Hadmut Danisch

Ansichten eines Informatikers

Gender-Erziehung

Hadmut
14.5.2018 20:31

Neues aus Australien:

Da meint eine, Eltern müssten – und das schon vom Tag der Geburt an – vor dem Windelwechseln das Einverständnis des Säuglings einholen.

Wie man das dann im Zweifelsfall nachweist, bleibt unklar. Jedes Windelwechseln mit vorheriger Einverständniserklärung auf Video aufnehmen?

Notar?

Angeblich wird in den Foren schon um die Frage gespottet, was man macht, wenn die Einverständniserklärung ausbleibt.

Der Zweck soll angeblich sein, dass sich die Kleinen schon vom ersten Tag an bewusst werden, dass es auf ihre Entscheidung ankommt. Also dass Mutti und Papi unter seiner Fuchtel stehen und zu machen haben, was das Baby will.
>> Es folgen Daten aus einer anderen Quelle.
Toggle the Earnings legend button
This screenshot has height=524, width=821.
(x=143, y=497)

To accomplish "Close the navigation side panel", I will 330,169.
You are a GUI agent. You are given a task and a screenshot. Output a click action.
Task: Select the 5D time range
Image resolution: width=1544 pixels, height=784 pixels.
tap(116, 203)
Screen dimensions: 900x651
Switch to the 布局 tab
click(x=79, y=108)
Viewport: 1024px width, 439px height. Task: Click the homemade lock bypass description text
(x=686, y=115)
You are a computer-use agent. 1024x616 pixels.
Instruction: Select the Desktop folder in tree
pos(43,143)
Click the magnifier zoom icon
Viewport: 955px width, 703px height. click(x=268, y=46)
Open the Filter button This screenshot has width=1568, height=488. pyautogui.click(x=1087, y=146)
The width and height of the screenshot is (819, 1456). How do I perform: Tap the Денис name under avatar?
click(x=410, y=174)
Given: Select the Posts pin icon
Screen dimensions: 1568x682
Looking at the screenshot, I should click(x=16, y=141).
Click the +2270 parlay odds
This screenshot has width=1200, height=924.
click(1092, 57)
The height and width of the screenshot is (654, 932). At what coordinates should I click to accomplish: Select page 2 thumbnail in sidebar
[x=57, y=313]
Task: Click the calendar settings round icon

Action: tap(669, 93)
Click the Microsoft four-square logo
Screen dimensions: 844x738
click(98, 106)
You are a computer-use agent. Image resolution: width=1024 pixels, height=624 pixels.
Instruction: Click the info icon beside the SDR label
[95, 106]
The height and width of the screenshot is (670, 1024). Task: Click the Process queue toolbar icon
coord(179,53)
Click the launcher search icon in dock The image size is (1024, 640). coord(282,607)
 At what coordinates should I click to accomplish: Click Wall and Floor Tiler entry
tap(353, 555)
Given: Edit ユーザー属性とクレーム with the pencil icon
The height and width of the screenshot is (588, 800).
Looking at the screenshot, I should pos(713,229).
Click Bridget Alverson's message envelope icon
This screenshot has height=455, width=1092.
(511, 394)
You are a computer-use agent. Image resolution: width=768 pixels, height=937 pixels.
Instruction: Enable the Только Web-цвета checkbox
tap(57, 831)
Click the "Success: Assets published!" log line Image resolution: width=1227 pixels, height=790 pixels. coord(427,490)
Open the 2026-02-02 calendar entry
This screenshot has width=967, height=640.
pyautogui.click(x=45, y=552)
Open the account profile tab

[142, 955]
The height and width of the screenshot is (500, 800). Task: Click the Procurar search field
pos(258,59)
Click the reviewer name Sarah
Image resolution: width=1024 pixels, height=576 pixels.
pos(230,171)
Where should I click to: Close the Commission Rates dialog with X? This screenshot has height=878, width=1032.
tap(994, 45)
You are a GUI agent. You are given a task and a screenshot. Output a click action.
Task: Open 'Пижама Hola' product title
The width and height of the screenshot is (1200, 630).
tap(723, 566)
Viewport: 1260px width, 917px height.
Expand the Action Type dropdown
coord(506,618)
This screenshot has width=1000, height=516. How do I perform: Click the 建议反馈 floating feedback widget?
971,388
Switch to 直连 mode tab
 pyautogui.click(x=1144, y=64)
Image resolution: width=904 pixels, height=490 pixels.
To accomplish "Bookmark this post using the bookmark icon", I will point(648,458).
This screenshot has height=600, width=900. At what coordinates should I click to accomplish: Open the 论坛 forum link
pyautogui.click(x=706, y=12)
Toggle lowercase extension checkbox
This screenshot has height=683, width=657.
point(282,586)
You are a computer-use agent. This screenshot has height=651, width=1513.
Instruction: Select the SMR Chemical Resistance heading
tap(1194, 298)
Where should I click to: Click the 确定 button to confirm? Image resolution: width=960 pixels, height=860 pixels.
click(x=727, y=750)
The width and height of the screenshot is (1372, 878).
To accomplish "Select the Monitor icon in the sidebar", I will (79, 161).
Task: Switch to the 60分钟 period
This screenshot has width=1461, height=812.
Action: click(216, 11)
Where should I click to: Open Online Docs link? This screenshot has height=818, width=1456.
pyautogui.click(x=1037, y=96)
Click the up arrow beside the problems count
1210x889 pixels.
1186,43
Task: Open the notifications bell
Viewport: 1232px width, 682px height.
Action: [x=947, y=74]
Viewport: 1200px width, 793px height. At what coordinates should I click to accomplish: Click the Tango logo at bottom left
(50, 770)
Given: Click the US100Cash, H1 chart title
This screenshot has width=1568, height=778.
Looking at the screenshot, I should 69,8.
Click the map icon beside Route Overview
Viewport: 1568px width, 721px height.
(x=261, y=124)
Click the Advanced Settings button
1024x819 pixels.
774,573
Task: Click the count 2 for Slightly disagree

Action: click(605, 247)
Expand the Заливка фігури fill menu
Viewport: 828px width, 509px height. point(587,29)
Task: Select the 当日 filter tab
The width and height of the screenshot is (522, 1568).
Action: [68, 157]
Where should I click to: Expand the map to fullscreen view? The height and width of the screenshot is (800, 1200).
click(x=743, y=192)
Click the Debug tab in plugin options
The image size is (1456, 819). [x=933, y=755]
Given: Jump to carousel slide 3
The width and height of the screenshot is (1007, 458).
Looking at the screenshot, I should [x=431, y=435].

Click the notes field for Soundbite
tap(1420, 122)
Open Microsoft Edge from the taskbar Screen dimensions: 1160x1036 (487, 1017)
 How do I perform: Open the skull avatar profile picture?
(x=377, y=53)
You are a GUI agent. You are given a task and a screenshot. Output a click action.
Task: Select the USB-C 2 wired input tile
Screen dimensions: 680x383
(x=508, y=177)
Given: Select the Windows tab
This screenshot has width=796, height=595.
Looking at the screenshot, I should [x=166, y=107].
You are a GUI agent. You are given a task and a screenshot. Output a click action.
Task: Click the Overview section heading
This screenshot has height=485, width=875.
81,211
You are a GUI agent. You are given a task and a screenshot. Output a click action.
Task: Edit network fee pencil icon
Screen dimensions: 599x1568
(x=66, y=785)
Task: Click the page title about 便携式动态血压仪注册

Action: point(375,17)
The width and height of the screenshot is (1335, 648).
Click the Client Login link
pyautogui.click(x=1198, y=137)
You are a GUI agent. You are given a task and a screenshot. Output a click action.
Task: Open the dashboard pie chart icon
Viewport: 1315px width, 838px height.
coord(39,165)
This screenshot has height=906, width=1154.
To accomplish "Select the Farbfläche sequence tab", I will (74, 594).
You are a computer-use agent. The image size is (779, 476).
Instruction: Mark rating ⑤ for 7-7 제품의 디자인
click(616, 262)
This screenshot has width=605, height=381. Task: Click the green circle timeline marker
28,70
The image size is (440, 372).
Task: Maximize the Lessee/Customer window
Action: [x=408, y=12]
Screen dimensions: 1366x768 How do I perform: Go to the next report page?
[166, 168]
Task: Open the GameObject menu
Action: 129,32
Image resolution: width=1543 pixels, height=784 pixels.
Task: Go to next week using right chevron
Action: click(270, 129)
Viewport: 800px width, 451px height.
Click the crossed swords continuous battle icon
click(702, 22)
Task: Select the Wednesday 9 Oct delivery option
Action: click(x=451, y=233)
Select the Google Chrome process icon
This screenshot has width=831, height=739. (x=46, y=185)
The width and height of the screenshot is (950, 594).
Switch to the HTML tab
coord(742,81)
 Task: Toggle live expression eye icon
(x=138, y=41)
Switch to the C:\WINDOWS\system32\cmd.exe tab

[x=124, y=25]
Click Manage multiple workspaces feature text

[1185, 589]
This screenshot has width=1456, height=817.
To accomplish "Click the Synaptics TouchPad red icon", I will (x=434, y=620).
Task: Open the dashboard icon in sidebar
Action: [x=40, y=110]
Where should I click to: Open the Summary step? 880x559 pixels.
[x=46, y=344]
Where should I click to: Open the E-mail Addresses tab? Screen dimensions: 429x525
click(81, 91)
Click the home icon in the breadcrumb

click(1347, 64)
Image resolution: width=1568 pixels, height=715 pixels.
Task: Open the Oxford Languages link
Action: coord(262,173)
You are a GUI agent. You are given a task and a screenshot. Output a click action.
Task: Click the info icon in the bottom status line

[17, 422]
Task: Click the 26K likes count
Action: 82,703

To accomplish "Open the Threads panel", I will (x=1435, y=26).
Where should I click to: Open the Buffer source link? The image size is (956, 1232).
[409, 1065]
Und dann wundern die sich, wenn an den Universitäten nur noch sozialgestörte Idioten rumlaufen. Früher (damals, in meiner Jugend…) hieß es, Einzelkinder seien schon problematisch und oft unausstehlich, weil verhätschelt und verzogen. Das wäre nichts gegen das, was die da ranzüchten.